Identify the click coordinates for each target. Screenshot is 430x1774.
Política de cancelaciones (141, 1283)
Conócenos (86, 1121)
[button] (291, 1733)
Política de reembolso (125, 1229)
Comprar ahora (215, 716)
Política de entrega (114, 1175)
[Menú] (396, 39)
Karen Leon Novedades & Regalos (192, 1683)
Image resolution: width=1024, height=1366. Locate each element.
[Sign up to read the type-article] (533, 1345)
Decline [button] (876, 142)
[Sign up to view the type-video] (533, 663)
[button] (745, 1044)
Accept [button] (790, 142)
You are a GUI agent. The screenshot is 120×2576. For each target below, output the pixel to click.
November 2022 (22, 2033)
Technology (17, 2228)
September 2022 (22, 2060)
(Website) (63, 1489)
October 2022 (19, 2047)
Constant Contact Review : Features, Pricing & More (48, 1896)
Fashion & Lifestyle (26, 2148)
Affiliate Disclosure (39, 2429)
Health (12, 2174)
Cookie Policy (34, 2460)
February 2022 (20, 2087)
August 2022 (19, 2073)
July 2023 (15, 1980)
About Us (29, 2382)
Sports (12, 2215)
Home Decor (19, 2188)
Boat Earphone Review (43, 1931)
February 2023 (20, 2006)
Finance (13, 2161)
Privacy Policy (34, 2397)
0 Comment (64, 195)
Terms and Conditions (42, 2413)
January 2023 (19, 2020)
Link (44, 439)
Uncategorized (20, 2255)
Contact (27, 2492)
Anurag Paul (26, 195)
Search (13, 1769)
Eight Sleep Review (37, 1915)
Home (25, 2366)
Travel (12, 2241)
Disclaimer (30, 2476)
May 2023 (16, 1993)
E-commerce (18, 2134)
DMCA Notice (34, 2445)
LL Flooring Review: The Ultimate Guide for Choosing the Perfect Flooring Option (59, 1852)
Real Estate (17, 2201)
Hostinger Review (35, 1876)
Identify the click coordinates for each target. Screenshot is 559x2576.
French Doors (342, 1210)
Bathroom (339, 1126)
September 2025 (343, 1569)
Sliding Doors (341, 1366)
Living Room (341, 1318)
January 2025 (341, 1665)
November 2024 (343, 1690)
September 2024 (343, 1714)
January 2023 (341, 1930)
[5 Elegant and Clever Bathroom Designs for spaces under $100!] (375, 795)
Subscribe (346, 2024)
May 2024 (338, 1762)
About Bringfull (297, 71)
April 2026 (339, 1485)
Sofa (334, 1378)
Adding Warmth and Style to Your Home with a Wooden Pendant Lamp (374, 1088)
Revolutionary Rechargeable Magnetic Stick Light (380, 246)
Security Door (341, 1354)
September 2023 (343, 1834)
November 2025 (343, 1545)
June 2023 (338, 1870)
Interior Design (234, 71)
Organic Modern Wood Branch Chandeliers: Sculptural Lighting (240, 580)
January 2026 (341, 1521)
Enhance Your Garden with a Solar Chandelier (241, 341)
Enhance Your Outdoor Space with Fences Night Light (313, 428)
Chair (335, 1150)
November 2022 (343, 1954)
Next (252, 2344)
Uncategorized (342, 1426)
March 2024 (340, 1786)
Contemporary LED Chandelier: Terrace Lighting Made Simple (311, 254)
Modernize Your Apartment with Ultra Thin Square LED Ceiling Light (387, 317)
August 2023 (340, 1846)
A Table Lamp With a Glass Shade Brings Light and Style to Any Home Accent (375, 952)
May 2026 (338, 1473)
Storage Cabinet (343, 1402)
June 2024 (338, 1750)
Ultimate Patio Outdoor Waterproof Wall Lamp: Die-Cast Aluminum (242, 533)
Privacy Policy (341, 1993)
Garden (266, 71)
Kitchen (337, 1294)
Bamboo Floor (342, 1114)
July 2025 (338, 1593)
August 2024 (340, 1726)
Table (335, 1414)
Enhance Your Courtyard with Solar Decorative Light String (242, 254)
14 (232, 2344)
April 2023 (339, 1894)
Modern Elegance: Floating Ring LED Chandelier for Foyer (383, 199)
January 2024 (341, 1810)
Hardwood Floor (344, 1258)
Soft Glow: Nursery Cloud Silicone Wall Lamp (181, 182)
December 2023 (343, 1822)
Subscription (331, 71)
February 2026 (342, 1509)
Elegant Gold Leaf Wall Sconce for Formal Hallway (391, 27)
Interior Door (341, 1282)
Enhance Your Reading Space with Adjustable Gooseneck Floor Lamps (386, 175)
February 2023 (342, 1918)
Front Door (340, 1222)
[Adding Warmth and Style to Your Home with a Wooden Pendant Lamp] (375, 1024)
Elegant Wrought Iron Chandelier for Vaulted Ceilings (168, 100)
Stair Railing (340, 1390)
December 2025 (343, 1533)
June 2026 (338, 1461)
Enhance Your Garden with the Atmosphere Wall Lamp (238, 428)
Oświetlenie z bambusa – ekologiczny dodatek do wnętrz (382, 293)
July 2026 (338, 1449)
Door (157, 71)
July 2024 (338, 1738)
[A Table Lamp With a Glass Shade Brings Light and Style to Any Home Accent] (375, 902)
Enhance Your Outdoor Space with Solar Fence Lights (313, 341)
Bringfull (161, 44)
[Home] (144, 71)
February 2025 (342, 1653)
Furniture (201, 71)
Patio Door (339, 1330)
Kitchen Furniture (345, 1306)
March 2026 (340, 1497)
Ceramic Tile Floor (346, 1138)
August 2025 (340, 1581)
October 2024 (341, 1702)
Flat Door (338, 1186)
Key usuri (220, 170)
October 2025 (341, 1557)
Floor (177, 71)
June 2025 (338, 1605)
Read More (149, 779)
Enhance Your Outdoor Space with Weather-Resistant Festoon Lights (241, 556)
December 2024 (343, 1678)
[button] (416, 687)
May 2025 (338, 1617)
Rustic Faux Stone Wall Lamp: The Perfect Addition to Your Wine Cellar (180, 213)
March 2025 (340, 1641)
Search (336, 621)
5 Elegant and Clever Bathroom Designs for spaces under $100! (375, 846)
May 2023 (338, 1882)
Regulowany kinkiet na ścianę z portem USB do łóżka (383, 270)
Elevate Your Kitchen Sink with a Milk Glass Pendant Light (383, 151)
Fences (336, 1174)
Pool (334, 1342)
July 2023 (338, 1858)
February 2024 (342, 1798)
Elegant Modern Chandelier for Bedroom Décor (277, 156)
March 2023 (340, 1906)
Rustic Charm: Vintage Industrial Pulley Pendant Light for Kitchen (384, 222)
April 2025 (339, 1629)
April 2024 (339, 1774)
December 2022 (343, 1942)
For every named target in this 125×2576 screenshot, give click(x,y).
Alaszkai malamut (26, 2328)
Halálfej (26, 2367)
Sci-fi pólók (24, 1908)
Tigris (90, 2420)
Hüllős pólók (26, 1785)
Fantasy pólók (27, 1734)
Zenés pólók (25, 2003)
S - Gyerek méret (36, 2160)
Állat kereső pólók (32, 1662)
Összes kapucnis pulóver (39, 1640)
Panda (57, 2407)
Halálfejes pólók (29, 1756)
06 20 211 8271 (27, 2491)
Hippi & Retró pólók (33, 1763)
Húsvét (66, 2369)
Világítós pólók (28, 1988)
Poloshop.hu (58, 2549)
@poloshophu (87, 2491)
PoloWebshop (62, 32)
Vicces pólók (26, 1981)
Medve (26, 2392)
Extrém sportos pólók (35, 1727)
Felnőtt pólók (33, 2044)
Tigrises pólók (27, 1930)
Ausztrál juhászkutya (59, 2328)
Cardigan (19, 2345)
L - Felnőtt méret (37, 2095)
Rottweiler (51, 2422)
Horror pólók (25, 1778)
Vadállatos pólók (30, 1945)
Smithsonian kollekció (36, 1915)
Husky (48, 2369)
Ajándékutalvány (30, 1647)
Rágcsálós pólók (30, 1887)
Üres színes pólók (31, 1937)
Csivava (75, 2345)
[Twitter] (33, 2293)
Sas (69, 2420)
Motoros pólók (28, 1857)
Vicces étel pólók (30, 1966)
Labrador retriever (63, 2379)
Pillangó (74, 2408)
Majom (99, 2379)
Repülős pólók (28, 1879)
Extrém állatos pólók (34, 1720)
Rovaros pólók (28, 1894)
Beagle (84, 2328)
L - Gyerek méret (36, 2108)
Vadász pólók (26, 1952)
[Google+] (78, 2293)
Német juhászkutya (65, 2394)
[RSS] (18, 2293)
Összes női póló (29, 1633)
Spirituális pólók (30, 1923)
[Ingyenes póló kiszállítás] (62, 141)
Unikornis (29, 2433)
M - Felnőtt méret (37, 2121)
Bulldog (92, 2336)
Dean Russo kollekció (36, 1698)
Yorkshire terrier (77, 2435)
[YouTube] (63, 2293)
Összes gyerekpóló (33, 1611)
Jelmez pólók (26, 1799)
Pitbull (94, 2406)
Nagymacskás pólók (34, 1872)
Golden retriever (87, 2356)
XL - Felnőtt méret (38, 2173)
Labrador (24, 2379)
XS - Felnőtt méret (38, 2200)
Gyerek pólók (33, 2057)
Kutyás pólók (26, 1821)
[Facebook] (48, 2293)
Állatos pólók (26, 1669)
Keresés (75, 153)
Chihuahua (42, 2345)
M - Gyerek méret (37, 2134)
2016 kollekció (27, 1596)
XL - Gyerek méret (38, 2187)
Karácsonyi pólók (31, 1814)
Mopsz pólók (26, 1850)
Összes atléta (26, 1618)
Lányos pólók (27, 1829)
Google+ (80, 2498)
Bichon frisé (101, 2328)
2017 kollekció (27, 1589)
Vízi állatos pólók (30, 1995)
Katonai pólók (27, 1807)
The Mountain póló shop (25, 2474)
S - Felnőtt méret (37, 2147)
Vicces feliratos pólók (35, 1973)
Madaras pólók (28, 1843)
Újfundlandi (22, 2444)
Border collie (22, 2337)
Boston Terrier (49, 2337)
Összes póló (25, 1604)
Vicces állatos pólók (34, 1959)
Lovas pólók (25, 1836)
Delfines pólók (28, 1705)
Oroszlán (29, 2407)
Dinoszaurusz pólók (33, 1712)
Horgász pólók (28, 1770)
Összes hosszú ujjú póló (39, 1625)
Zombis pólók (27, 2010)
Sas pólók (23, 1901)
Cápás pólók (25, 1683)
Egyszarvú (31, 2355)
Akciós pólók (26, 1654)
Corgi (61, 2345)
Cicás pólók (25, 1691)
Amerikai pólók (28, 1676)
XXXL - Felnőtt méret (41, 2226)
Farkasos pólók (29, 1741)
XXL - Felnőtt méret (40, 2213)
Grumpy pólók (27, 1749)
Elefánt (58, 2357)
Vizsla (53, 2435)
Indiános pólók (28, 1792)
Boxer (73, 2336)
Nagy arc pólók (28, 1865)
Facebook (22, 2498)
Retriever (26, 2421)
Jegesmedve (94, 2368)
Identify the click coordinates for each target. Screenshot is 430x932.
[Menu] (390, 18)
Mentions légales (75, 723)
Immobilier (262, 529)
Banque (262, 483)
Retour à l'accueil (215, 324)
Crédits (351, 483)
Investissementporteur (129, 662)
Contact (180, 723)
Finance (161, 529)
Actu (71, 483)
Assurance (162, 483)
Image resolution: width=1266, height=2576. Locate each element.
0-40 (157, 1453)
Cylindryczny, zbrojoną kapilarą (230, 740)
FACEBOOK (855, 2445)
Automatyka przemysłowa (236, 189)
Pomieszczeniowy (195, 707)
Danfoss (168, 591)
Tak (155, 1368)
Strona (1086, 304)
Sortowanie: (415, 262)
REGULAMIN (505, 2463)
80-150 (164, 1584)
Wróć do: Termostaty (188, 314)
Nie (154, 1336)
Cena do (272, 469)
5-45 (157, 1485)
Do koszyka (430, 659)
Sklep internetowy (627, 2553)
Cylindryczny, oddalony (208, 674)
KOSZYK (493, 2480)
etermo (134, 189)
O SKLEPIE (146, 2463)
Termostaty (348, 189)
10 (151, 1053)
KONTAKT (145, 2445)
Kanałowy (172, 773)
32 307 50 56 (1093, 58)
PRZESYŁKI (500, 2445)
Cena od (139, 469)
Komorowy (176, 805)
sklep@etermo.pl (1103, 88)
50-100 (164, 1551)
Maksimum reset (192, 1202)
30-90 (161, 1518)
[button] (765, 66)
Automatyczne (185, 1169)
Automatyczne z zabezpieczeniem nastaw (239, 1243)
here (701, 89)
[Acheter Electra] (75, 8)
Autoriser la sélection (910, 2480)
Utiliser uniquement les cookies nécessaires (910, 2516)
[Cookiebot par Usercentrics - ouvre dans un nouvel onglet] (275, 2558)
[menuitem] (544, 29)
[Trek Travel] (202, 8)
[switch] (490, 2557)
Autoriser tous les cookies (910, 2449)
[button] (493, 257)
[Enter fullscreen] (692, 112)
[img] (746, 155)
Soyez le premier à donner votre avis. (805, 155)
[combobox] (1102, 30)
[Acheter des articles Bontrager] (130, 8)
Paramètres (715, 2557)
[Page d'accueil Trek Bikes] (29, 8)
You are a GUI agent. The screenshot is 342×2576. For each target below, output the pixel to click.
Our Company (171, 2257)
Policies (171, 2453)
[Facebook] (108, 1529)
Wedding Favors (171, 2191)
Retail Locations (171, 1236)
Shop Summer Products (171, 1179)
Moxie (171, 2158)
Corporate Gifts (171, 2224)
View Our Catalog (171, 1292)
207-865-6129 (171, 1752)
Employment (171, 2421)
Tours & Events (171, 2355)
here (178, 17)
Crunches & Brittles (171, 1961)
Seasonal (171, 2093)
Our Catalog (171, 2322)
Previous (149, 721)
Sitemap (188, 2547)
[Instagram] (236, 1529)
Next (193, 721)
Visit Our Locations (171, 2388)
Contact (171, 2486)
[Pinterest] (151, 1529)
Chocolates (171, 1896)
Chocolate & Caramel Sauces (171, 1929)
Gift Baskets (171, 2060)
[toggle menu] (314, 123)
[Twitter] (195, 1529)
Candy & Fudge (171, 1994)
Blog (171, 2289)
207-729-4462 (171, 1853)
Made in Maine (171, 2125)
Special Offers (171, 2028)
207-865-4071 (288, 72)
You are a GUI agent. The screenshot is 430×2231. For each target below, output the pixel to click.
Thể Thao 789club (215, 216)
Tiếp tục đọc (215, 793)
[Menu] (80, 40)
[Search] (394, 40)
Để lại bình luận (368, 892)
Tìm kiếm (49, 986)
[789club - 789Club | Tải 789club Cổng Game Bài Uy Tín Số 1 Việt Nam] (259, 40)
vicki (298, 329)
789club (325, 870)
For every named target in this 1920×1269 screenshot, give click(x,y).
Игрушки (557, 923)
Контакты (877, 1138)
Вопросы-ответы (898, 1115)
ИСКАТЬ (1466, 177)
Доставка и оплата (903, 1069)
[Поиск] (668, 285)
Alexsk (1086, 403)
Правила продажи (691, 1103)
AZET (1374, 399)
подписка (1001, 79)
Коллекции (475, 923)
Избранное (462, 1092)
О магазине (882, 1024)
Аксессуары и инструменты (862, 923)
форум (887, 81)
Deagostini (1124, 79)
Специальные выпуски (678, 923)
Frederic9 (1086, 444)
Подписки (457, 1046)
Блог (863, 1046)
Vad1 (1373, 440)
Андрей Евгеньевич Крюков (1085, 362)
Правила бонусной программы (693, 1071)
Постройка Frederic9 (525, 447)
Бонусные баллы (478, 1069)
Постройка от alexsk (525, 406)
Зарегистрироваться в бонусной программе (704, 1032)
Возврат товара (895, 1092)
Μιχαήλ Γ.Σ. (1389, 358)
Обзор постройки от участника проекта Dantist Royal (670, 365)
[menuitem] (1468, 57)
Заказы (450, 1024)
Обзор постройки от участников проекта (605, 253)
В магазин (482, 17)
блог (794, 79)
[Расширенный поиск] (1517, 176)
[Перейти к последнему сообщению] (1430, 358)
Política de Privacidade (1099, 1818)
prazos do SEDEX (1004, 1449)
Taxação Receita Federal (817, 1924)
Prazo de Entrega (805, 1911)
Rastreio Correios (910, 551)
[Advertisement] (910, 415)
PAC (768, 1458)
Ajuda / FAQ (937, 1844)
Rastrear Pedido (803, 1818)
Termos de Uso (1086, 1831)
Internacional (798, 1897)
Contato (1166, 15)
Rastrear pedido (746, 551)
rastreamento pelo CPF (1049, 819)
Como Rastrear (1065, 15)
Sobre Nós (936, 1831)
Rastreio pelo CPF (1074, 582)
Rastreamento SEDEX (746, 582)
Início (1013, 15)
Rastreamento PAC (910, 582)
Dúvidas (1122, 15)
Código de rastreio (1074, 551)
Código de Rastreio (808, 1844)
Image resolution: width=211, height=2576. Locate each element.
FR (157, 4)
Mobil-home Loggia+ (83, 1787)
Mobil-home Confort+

══════

Exercise brief
In the material above, transcribe exactly the lines beginning at the one with "Smithsonian kollekció (36, 1915)" and ending at the one with "Összes női póló (29, 1633)", both included.

Written answer
Smithsonian kollekció (36, 1915)
Husky (48, 2369)
Ajándékutalvány (30, 1647)
Rágcsálós pólók (30, 1887)
Üres színes pólók (31, 1937)
Csivava (75, 2345)
[Twitter] (33, 2293)
Sas (69, 2420)
Motoros pólók (28, 1857)
Vicces étel pólók (30, 1966)
Labrador retriever (63, 2379)
Pillangó (74, 2408)
Majom (99, 2379)
Repülős pólók (28, 1879)
Extrém állatos pólók (34, 1720)
Rovaros pólók (28, 1894)
Beagle (84, 2328)
L - Gyerek méret (36, 2108)
Vadász pólók (26, 1952)
[Google+] (78, 2293)
Német juhászkutya (65, 2394)
[RSS] (18, 2293)
Összes női póló (29, 1633)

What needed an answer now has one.